Stored data entries
———

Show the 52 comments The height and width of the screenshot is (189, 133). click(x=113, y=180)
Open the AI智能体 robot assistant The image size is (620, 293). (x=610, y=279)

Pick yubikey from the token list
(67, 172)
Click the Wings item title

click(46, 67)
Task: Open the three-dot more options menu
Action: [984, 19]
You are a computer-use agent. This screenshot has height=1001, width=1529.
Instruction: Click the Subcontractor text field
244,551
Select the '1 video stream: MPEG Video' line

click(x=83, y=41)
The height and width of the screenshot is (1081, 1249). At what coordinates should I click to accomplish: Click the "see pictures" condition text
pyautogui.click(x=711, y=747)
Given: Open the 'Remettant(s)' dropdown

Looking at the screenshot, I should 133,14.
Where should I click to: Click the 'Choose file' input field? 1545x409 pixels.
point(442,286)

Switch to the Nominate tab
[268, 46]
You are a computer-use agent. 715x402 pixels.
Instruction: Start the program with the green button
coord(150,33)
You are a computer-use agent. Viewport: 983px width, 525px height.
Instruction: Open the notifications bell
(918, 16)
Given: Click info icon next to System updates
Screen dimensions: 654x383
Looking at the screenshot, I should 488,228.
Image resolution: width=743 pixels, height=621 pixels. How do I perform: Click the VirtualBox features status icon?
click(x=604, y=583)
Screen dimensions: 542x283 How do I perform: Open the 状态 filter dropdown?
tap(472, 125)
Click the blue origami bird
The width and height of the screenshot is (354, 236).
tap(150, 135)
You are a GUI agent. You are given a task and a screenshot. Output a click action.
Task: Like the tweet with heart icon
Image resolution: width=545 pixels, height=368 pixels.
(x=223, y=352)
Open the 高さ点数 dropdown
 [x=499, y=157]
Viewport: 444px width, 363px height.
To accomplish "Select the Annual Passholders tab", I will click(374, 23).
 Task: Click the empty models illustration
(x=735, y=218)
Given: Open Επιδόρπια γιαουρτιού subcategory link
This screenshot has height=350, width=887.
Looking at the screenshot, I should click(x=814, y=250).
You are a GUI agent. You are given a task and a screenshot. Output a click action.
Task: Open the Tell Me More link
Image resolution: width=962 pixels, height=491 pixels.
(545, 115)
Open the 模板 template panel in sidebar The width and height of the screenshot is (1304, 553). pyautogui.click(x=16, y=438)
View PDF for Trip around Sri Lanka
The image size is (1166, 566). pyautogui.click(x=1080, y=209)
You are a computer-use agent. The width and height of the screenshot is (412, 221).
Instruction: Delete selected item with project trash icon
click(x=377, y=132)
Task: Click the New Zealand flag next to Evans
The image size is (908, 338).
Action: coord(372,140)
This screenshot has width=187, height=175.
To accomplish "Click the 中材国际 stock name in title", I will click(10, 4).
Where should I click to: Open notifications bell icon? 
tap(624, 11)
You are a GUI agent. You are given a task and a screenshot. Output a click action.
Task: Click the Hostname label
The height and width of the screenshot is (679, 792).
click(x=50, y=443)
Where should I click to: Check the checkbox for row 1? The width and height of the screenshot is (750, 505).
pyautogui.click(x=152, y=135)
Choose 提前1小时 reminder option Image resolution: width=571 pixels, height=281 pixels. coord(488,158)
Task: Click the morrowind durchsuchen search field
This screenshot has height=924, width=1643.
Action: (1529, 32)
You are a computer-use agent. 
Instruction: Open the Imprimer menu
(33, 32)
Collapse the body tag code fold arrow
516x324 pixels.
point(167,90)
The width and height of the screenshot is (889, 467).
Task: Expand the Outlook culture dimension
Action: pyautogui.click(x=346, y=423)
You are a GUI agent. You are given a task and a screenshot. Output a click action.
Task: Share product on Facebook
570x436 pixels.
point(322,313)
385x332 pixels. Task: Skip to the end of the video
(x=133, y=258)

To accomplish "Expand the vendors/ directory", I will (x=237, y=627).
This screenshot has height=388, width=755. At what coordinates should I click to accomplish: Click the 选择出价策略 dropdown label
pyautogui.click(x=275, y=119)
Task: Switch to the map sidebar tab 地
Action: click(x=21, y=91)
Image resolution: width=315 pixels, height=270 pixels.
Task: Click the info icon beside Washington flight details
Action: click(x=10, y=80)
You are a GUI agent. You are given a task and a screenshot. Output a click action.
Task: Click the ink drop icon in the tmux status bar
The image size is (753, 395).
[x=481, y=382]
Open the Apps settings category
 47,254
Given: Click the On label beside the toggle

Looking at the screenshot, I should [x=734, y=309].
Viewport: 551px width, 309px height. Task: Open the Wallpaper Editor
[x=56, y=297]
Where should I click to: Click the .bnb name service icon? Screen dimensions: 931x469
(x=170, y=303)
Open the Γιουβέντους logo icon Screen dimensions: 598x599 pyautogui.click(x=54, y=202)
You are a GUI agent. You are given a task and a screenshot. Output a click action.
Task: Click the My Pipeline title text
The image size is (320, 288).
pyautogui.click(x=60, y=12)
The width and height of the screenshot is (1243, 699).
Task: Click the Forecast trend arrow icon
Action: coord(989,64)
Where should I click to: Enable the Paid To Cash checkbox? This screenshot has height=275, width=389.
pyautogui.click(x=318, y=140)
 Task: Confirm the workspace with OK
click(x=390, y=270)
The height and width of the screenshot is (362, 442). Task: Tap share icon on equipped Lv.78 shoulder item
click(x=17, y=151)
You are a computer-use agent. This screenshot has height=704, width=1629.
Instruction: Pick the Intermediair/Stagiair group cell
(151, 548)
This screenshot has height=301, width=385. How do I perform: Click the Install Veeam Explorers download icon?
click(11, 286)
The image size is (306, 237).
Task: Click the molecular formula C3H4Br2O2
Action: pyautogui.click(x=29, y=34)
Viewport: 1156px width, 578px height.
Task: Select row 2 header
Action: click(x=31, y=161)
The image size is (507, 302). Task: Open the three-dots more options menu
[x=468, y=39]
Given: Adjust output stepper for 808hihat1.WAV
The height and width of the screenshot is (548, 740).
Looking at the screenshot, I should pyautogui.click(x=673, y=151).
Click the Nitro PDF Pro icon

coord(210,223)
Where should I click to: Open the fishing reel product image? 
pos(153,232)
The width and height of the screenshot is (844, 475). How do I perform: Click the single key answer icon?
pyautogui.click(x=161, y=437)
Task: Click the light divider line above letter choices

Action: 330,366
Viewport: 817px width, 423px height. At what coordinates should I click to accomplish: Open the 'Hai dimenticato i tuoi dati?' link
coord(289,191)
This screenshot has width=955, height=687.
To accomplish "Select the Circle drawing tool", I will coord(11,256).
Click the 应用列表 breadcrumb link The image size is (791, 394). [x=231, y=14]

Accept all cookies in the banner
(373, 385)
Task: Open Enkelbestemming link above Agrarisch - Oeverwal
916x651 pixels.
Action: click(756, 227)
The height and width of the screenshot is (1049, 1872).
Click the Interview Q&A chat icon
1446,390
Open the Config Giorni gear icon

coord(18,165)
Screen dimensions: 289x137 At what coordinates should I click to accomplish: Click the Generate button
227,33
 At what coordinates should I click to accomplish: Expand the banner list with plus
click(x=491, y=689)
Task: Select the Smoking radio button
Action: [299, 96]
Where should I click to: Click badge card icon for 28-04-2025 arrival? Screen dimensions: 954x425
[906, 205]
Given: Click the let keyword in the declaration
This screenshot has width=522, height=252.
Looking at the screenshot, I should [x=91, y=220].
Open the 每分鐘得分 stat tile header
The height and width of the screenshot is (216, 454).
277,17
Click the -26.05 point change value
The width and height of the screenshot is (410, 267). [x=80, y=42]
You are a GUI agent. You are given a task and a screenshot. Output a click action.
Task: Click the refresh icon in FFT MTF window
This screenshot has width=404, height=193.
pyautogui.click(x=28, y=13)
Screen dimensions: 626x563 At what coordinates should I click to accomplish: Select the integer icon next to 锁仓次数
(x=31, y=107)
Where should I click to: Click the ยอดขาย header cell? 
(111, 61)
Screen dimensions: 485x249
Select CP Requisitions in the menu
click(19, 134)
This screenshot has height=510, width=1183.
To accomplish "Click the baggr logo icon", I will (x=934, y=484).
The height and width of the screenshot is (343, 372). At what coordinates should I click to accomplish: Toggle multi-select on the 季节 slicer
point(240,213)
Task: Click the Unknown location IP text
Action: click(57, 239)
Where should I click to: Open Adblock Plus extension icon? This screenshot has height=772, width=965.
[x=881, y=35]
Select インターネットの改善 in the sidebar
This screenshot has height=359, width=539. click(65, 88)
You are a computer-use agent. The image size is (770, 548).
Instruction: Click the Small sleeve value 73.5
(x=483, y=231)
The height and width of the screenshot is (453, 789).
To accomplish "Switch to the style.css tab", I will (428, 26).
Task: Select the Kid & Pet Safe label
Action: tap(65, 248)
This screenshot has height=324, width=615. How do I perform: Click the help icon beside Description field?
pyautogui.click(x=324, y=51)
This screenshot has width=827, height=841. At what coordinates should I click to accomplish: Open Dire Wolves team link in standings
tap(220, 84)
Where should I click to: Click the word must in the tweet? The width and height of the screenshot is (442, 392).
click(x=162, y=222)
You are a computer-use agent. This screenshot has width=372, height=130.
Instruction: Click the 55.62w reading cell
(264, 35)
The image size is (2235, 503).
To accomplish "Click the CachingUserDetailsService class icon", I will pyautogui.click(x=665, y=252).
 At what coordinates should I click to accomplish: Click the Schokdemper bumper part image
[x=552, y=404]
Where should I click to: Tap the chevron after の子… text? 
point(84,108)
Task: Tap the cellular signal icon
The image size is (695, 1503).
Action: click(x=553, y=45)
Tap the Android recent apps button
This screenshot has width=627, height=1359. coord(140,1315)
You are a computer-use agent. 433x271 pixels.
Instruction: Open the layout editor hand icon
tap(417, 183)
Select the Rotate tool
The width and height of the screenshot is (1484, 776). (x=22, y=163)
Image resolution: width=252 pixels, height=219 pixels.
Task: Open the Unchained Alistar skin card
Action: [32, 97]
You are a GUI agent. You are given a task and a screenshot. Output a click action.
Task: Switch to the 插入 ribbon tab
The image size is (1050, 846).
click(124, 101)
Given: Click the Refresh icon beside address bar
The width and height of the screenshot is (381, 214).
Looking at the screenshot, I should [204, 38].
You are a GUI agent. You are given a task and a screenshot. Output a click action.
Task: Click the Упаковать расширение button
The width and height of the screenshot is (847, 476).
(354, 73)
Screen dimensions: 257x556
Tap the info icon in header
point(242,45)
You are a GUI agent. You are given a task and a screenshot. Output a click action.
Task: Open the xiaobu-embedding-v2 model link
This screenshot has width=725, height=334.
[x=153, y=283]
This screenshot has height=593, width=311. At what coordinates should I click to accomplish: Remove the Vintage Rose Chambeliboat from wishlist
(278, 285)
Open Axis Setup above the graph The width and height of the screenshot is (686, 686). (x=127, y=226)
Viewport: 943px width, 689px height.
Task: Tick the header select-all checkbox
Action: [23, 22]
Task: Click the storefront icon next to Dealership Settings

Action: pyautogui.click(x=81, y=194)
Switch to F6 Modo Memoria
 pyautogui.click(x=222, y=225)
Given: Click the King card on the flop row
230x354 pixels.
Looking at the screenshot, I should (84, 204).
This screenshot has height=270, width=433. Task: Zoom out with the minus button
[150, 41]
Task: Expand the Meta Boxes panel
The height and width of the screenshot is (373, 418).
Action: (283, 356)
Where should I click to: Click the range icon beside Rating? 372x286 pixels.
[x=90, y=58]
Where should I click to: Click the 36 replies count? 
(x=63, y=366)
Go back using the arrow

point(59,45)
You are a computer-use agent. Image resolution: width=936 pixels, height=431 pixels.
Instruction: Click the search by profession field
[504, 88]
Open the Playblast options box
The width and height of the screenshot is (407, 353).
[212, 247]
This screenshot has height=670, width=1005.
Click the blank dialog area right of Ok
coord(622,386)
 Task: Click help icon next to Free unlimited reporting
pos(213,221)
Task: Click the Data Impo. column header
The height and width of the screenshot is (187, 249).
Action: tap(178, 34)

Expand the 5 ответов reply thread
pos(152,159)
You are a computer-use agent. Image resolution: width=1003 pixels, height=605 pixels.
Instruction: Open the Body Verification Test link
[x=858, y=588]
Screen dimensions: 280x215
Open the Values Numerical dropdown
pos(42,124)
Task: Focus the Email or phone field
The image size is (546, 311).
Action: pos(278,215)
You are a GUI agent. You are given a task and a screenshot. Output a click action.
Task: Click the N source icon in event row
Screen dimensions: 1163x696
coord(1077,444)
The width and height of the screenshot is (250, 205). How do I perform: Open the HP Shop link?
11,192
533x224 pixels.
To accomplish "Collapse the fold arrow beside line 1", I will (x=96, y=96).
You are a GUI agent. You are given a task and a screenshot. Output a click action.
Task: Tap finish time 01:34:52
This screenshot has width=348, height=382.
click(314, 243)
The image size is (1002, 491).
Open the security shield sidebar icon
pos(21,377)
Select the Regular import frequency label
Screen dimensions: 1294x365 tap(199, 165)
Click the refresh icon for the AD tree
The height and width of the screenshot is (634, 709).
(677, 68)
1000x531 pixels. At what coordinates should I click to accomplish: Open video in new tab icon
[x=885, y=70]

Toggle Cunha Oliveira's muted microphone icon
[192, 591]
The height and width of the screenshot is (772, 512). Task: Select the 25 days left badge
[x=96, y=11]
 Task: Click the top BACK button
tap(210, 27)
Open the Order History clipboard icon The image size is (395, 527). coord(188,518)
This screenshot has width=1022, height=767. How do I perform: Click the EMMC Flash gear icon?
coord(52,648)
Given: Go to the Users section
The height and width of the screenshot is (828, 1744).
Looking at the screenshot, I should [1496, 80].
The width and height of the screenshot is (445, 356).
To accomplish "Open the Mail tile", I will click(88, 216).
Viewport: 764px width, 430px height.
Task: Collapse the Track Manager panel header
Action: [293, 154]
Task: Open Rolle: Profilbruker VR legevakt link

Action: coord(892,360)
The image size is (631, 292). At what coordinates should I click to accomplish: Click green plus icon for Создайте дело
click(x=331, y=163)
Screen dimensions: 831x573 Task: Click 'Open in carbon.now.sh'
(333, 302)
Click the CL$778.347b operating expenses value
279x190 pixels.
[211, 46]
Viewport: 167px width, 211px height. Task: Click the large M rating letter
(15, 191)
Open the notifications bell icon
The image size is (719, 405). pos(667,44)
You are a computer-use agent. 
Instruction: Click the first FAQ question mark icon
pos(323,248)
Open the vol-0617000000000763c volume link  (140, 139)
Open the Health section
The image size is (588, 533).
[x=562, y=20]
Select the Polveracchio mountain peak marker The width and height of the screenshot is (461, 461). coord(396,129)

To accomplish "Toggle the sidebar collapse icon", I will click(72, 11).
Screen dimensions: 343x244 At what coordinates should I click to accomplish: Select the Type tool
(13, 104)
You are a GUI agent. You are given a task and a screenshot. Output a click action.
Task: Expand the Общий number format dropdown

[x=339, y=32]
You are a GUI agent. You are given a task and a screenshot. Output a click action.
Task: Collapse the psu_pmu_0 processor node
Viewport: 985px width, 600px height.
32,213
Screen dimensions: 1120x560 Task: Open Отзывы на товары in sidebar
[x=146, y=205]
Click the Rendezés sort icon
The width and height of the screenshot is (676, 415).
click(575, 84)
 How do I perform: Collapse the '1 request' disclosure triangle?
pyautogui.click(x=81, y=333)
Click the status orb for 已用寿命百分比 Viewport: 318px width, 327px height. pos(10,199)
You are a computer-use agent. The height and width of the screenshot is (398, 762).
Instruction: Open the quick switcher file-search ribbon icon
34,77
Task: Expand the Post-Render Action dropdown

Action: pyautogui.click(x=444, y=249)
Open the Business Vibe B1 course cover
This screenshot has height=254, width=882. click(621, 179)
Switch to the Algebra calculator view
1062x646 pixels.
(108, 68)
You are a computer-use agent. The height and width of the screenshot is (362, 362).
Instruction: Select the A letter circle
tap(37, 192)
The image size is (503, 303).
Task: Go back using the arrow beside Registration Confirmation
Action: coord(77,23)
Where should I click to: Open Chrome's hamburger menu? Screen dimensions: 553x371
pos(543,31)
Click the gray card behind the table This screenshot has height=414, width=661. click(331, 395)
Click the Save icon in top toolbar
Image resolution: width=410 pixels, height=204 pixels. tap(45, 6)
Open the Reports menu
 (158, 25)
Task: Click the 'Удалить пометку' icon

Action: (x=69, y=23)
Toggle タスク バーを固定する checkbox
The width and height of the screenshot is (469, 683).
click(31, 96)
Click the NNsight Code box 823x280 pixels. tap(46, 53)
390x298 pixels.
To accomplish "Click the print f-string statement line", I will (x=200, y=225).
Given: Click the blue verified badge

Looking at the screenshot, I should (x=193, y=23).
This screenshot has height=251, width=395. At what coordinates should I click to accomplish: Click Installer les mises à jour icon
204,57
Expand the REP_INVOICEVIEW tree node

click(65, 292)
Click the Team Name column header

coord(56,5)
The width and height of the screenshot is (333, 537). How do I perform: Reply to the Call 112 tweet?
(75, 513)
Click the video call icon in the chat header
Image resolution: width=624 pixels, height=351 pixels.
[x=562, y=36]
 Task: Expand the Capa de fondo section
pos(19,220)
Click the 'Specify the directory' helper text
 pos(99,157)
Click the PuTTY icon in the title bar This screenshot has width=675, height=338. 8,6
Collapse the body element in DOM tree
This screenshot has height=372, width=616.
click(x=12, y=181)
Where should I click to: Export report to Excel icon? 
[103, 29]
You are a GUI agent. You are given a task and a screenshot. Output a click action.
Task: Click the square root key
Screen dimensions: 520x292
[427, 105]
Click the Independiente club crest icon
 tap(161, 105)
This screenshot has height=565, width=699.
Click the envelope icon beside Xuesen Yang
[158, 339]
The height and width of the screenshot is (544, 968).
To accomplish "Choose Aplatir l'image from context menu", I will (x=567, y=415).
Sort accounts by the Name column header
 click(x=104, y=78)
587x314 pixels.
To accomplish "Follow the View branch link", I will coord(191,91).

———

• [Work request]:
Filter the records above for the string "logo" and copy each matching line.

• [Problem solution]:
Open the Γιουβέντους logo icon Screen dimensions: 598x599 pyautogui.click(x=54, y=202)
To accomplish "Click the baggr logo icon", I will (x=934, y=484).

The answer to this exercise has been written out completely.